Task brief: Update the material below by changing "checkbox" to "check box" and leaving every other part as it is. Leave the pictures out of your answer.

Data provided:
▬▬▬▬▬▬▬▬▬▬

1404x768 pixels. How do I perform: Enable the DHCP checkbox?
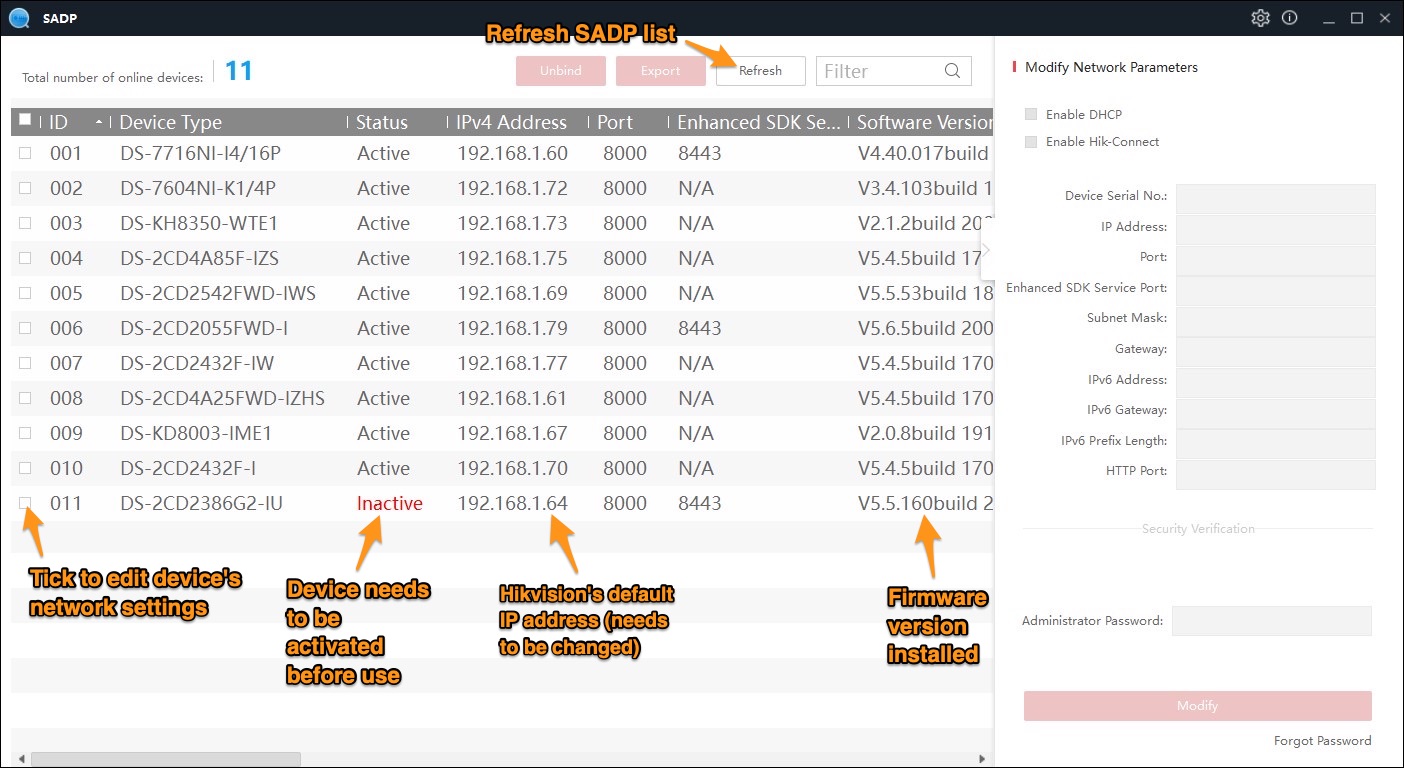pyautogui.click(x=1031, y=115)
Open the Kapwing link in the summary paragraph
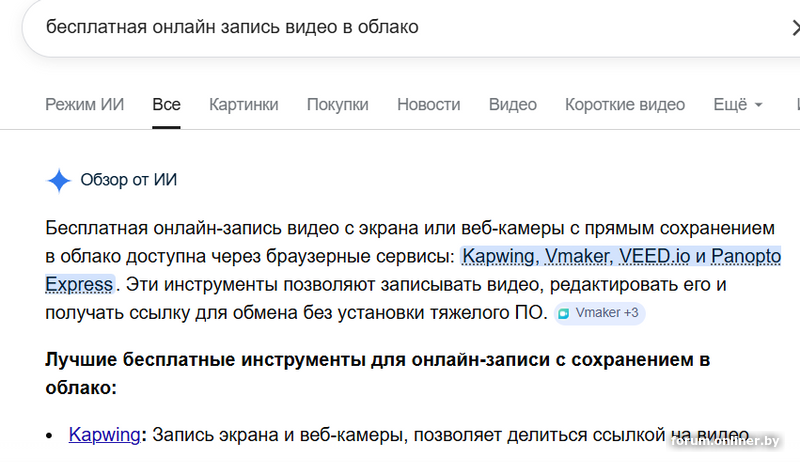The image size is (800, 462). click(497, 256)
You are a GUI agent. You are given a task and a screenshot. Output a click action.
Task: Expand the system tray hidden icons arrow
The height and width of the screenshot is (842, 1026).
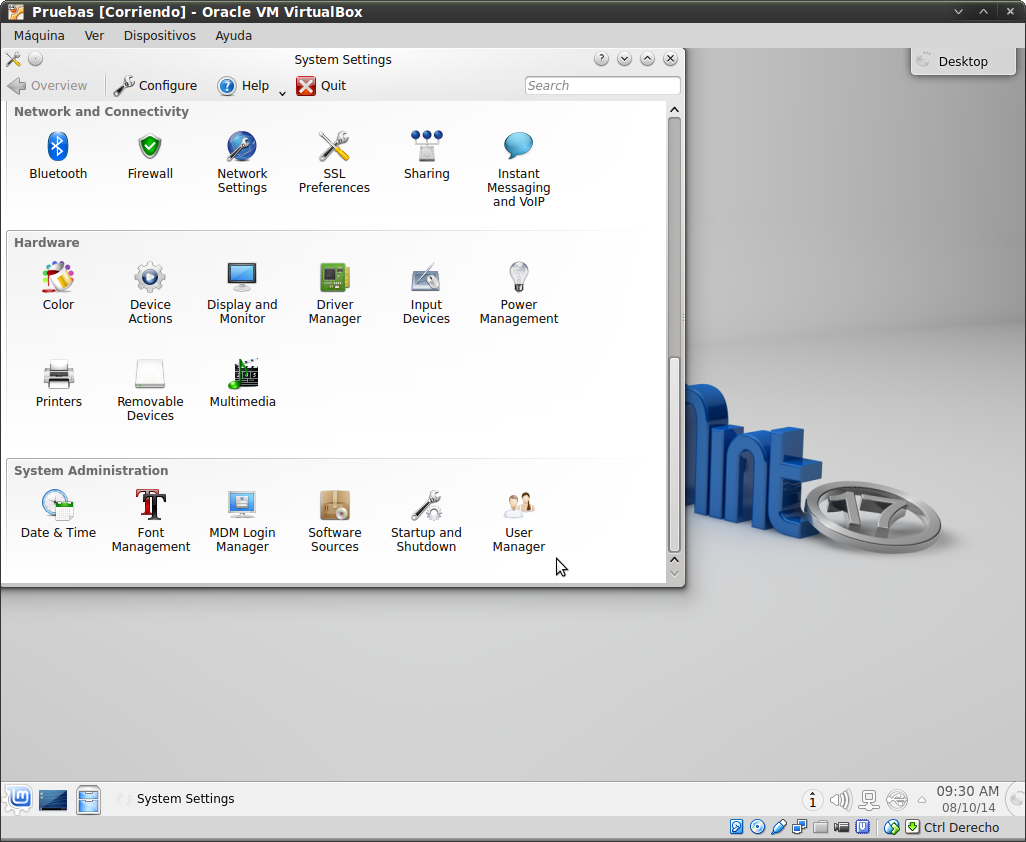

▬▬▬▬▬▬▬▬▬▬

Task output:
1404x768 pixels. How do I perform: Enable the DHCP check box?
pyautogui.click(x=1031, y=115)
Open the Kapwing link in the summary paragraph
The image size is (800, 462). click(497, 256)
You are a GUI agent. You are given a task and a screenshot. Output a click action.
Task: Expand the system tray hidden icons arrow
The height and width of the screenshot is (842, 1026).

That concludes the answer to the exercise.